After a cursory look around to see whether anyone was questioning the idea that UK society is drifting into a compensation culture, Evans concluded that “There seems to be no question that UK society is drifting into a compensation culture.” What will happen when the inevitable collision occurs, Evans neglects to specify, but presumably it won’t be anything good.

But how have we arrived at a situation where every Tom, Dick and Harry seems to think they are entitled to redress whenever something bad happens to them? Evans blames “an an industry of claims management firms and personal injury lawyers that has formed to profit from road traffic accidents.”

It is this sinister cadre that has been running amok, actively encouraging people to seek compensation for every minor injury they suffer. In the UK, Evans, observes ruefully, personal injury claims are spiraling. Whereas in Ireland where the toxic interventions of claims management firms are as little felt as those of native snakes, personal injury claims are less than half as prevalent as in some parts of the UK.

Throwing figures together with gay abandon, Evans notes that a 10% fall in the number of road traffic accidents over the past three years has coincided with a 46% increase in PI claims on motor insurance policies, leading us ever closer to the nightmare meltdown scenario where nobody crashes and everyone claims.

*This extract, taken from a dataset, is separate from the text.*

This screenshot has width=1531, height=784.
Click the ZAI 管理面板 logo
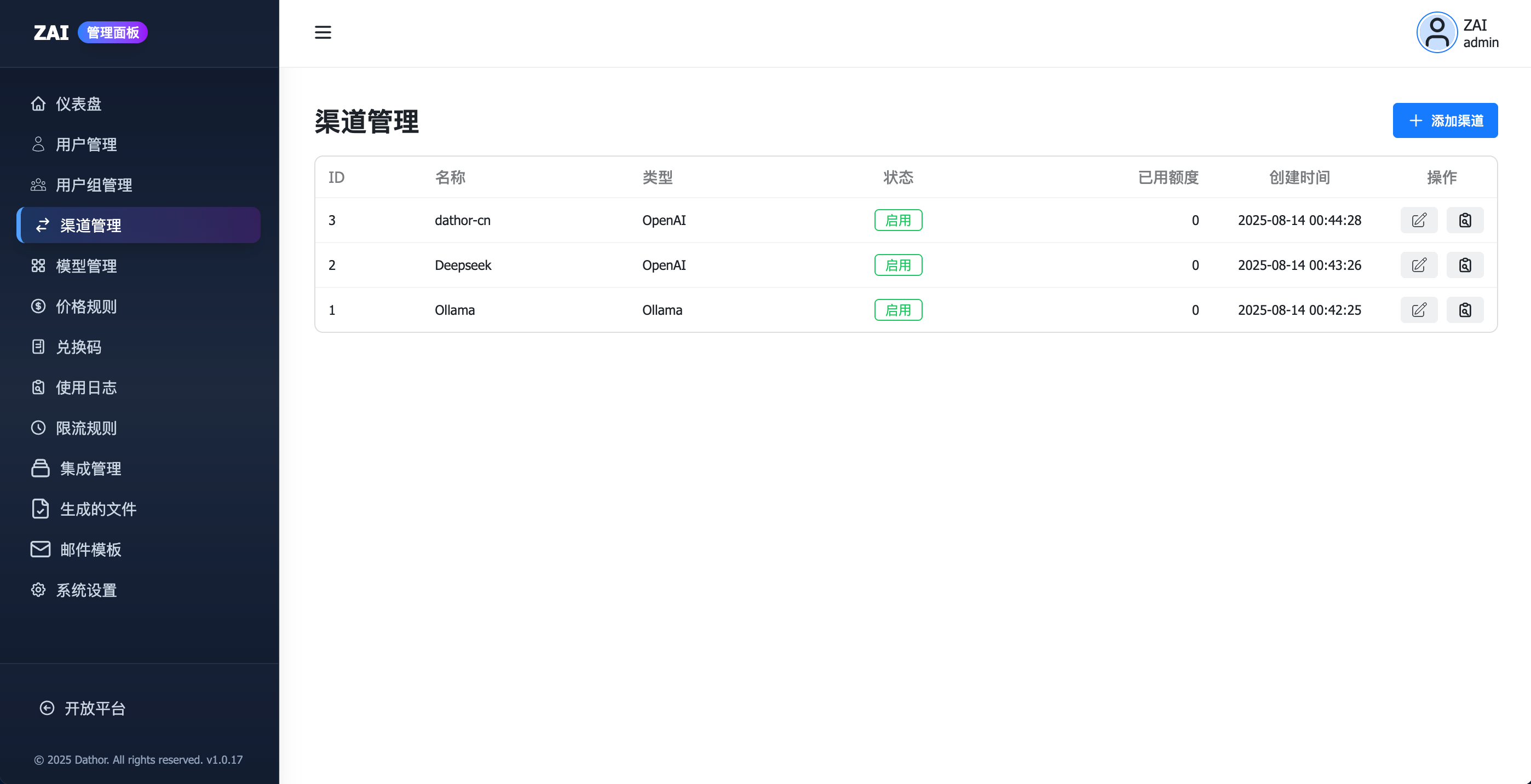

Gratifying as it clearly is to reiterate that “Axa remains the only insurer to have banned referral fees,” heartening as the Government’s apparent mindedness to outlaw RFs may, likewise, be, Evans believes “more radical steps are needed.” First up: cut PI lawyers’ £1200 fixed fees for low-value PI claims down to size, Evans suggests, observing uncontestably that “logic suggests a reduced standard fixed fee in the region of £400 would still allow personal injury lawyers to earn reasonable profits.” Which, indeed it might, assuming zero client acquisition costs.

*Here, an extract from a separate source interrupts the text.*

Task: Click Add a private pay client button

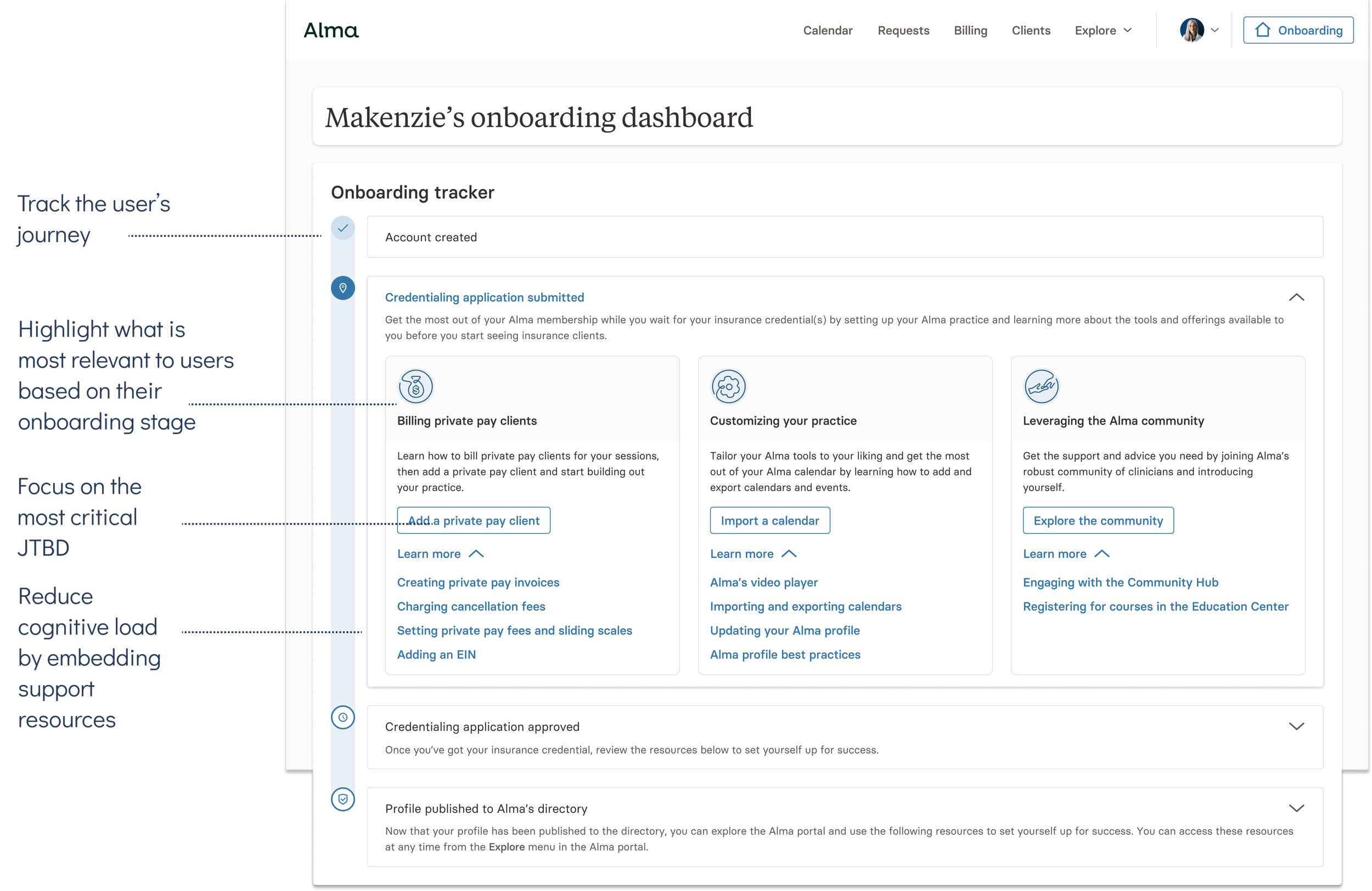Action: pyautogui.click(x=473, y=521)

Sensing a whiff of invalidity about a significant section of the current bumper crop of claims, Evans suggests “There needs to be a comprehensive medical evaluation of muscle damage following a typical low impact road traffic accident” to “provide the basis for better diagnosis” so that “spurious claims can be filtered out and rejected without incurring unnecessary cost.”

Implement a programme like that, and we’d soon see premiums tumbling down.